We made this simple Chinese-Style Braised Ox Cheek for visiting friends and it was utterly delicious. We followed this BBC Good Food recipe almost exactly, but added button mushrooms; mushrooms work so well with Chinese flavours plus they’re a favourite of mine in any meat stew. One of the things that drew me to this recipe was its recommendation of ox cheeks as a perfect cut for the dish.

Please note, this dish makes no claims to be authentically Chinese – the technique of flouring and browning the meat is a firmly European method of stew-making, as far as I’m aware. However the Chinese five-spice, anise, garlic, ginger and soy sauce create a distinctly Chinese flavour profile that is very satisfying!

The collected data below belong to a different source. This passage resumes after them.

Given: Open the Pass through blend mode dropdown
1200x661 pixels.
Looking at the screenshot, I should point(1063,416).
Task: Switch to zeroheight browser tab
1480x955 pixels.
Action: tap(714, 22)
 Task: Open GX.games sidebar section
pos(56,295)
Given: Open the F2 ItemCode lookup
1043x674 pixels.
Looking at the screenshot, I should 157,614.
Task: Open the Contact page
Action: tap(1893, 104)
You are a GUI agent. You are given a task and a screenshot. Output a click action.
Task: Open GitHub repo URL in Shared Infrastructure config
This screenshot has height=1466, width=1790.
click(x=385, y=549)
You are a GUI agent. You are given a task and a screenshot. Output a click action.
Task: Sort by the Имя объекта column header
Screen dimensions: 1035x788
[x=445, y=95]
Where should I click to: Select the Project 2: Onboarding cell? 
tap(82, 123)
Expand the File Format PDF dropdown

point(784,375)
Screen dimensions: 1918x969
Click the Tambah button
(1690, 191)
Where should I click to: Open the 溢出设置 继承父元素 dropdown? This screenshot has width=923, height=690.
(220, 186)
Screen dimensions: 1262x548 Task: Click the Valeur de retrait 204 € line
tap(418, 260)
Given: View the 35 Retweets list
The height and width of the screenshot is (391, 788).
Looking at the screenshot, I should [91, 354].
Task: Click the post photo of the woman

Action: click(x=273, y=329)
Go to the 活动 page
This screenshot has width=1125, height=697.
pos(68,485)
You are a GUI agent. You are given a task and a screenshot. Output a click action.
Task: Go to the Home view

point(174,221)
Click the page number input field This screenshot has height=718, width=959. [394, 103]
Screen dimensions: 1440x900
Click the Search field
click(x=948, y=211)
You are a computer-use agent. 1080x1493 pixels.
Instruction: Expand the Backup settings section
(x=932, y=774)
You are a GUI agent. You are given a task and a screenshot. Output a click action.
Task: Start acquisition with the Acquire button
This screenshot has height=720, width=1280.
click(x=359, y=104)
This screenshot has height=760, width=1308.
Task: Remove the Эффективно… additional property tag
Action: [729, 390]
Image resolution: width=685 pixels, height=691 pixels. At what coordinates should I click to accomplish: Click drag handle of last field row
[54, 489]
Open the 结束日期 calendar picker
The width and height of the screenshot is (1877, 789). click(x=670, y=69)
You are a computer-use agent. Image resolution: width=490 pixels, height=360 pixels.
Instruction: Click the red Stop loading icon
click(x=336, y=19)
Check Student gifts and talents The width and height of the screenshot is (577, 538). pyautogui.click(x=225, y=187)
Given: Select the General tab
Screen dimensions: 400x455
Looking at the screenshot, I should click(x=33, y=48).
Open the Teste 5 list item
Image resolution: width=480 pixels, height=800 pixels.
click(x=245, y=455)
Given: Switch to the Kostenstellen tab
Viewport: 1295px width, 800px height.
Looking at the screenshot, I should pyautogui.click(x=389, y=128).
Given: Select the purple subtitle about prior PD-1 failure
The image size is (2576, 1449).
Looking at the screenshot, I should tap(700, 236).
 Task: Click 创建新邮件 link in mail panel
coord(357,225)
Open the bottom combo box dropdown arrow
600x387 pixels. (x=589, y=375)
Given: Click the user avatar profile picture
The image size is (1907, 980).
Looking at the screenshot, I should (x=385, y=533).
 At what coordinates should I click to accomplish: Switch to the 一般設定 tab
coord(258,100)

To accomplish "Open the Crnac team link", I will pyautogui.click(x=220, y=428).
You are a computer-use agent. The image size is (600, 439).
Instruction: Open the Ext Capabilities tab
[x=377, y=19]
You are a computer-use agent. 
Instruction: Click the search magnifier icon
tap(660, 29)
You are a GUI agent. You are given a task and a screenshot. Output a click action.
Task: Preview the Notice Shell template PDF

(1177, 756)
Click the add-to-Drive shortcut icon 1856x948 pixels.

Chinese-Style Braised Ox Cheek

Serves 6

Ingredients
3-4 tablespoons cooking oil
6 garlic cloves, crushed (or equivalent good quality garlic puree)
Large thumb-size piece fresh root ginger, peeled and shredded (or equivalent good quality ginger puree)
1 bunch spring onions, cut into 4 cm lengths
1 red chilli, deseeded and thinly sliced (or equivalent good quality chilli puree)
1.5 kg ox cheek, cubed (or other braising beef)
2 tablespoons plain flour, well seasoned
1 teaspoon Chinese five-spice powder
2 star anise
2 teaspoons muscovado sugar (or any sugar you have in stock)
3 tablespoons Chinese cooking wine (or dry sherry)
3 tablespoons dark soy sauce
500ml beef stock (from cube or melt pot)
200-300 grams small button mushrooms, washed

Note: ox cheek is the common name for this cut of beef, but it’s also sold as beef cheek in some shops.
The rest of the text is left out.